Beatrix raised an eyebrow.
"Minos knows where you live," Kivi said, her voice flat. "The immunity stops them from touching you, not from making your life a living hell. They'll pound on the walls all night. Cut your power. Poison your air scrubber. They'll make sure you walk into the Culling exhausted."
She gestured to a narrow doorway behind a hanging tarp. "I have a couch in the back. It's not much, but the door has a biometric lock I can key to you. They're already here making noise; a little more won't matter. At least you'll be safe."
Beatrix looked at her, this pragmatic, fierce woman who charged a thousand credits less than she should have and was now offering shelter. Not out of debt, but because sometimes the only way to survive a storm was to share the same piece of cover.
She thought of her empty, cold pod. Of the laughter still echoing in the corridor.
"Okay," Beatrix said.
Kivi's hair flickered with a soft, surprised blue-green, like deep, calm water. She led Beatrix through the tarp into a room barely larger than a storage closet. A narrow couch. A workbench littered with half-gutted electronics. A single grimy viewport showing the eternal artificial twilight.
She programmed the lock, her fingers brushing the scanner to add Beatrix's biometric signature. "They're not getting through that without shaped charges."

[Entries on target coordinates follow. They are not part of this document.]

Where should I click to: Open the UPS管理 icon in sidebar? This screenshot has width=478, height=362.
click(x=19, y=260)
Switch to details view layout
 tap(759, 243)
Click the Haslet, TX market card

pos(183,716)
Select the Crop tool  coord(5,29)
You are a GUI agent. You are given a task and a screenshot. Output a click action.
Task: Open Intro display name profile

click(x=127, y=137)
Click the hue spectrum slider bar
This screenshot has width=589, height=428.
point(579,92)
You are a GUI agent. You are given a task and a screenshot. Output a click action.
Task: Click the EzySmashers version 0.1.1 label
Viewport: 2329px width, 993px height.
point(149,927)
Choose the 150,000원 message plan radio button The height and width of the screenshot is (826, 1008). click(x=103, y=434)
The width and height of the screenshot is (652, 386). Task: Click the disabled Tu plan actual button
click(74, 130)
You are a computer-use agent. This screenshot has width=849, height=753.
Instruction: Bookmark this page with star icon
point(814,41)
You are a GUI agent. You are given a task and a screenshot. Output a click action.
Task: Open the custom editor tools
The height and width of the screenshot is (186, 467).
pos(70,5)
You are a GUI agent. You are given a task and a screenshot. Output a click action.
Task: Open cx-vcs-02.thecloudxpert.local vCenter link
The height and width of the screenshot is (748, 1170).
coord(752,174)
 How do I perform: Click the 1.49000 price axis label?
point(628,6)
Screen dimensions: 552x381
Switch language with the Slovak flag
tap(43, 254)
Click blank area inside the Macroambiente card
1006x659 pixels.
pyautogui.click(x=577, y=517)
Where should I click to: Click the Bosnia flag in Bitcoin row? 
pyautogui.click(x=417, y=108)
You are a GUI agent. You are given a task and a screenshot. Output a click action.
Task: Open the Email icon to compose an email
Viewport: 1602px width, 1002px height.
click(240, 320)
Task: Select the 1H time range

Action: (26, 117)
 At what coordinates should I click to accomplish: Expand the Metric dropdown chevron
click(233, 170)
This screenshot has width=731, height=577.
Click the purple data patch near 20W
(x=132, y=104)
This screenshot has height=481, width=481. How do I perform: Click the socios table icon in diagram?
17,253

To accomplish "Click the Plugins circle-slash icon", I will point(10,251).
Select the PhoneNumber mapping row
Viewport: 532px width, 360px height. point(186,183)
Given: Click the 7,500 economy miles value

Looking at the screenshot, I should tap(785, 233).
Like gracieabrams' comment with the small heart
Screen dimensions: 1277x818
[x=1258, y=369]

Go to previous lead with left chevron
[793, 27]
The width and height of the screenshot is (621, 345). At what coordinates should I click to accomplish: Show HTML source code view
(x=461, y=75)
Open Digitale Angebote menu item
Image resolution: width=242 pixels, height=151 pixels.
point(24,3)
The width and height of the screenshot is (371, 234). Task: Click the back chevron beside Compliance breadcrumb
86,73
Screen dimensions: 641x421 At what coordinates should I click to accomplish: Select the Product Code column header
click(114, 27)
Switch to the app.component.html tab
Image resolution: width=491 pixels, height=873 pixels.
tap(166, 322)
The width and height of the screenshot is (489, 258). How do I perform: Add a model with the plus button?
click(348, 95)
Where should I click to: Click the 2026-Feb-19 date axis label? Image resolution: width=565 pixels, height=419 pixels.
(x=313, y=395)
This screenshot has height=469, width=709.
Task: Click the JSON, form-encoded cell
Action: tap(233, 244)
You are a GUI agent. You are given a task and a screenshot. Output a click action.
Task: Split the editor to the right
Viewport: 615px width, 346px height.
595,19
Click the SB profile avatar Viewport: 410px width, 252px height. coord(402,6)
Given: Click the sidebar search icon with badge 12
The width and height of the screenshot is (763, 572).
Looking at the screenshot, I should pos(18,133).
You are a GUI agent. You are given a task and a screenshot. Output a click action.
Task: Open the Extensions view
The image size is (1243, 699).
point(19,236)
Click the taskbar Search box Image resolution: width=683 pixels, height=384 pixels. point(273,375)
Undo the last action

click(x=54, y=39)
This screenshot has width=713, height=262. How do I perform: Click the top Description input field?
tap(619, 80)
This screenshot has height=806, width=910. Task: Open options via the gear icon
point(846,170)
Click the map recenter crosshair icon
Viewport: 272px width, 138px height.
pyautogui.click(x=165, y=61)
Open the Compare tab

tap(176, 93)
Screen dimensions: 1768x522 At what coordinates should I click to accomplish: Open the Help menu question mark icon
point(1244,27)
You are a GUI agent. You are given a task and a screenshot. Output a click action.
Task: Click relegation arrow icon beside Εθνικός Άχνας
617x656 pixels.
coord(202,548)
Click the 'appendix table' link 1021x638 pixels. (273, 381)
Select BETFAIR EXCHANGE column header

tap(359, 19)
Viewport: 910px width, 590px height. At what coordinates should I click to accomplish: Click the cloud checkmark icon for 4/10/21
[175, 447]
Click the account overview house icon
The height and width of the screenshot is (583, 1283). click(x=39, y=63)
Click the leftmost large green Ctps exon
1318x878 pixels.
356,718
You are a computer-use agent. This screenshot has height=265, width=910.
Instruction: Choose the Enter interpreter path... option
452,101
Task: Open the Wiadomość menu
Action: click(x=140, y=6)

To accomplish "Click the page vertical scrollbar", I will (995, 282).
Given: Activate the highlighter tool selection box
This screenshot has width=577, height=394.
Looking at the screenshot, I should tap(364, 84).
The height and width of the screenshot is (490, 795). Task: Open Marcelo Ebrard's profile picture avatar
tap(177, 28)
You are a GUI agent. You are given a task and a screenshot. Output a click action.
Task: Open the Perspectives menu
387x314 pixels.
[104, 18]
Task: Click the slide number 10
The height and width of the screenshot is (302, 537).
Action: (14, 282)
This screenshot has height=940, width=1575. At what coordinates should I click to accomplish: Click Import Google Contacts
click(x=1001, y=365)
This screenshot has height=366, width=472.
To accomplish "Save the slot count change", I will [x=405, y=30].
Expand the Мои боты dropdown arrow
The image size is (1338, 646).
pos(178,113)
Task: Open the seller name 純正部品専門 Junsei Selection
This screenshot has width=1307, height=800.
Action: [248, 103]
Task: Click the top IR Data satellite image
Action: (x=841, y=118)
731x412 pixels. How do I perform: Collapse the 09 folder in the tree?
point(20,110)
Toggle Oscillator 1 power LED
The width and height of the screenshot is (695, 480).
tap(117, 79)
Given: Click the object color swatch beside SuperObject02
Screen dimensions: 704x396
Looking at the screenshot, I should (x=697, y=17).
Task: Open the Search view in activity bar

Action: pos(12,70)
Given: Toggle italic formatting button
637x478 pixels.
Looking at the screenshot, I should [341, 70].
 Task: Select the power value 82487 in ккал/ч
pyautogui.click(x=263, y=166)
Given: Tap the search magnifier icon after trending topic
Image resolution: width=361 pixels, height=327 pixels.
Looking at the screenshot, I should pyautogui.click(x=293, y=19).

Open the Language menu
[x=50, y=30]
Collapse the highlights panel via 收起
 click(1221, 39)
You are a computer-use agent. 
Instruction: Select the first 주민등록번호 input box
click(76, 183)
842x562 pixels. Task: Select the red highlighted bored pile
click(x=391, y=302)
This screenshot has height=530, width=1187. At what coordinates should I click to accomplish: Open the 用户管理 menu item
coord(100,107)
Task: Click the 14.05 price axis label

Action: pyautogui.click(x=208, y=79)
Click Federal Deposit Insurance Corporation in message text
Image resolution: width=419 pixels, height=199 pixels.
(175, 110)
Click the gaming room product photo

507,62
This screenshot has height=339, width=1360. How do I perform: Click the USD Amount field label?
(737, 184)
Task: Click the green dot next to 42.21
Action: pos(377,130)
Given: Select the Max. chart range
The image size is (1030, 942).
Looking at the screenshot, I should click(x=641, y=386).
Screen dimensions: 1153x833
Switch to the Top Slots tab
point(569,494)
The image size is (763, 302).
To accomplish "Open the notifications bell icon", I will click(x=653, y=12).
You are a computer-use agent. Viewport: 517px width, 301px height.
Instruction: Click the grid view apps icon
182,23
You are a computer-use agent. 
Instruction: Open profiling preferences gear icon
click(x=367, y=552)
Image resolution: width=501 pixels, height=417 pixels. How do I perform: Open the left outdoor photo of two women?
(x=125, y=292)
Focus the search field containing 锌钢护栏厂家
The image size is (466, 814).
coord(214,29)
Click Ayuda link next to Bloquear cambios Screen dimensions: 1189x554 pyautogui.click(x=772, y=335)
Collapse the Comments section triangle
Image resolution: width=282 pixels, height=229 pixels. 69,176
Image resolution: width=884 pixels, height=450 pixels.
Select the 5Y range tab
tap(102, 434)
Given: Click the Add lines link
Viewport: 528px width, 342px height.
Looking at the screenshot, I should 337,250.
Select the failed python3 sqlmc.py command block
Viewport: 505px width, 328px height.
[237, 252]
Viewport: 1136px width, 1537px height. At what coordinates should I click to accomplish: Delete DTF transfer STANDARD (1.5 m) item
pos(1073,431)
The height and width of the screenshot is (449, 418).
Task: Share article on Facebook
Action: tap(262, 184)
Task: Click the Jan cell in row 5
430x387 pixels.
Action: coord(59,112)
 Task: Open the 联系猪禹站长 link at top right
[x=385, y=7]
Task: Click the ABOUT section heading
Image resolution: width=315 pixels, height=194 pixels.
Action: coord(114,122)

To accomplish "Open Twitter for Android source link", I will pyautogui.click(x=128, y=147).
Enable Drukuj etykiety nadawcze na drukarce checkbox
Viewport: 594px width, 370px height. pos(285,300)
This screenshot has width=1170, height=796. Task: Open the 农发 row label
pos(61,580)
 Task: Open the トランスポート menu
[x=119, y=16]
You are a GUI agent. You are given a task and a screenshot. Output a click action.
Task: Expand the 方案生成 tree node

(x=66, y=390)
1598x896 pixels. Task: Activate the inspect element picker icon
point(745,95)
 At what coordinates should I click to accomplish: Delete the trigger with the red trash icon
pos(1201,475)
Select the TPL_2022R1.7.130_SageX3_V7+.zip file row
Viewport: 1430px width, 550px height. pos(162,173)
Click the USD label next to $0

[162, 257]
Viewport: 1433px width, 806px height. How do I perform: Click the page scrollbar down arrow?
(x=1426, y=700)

Beatrix sank onto the couch. The cushions smelled like solder, synth-coffee, and safety. Her body, finally allowed to acknowledge its limits, felt like it was melting into the frame.
"The Culling starts at noon," she murmured, her eyes already heavy.
"You'll make it," Kivi said, pulling a thin blanket from a crate. "You have to. I just bet my entire business on you, remember?"
It should have sounded like pressure. Instead, it sounded like a pact.
Beatrix was asleep before the blanket settled over her. In the last hazy second before darkness took her, she heard Kivi's whisper, so quiet it might have been the station's own sigh:
"Besides. You're the first person in years who made fighting back look like something other than suicide."
The fresh tattoos on Beatrix's arms pulsed gently with the rhythm of her sleep, a stark reminder of the gauntlet awaiting her at noon. Outside, the Minos thugs kept their watch, and Umbra-3 ground on, indifferent.
Inside, for one night, two women who should have been alone weren't.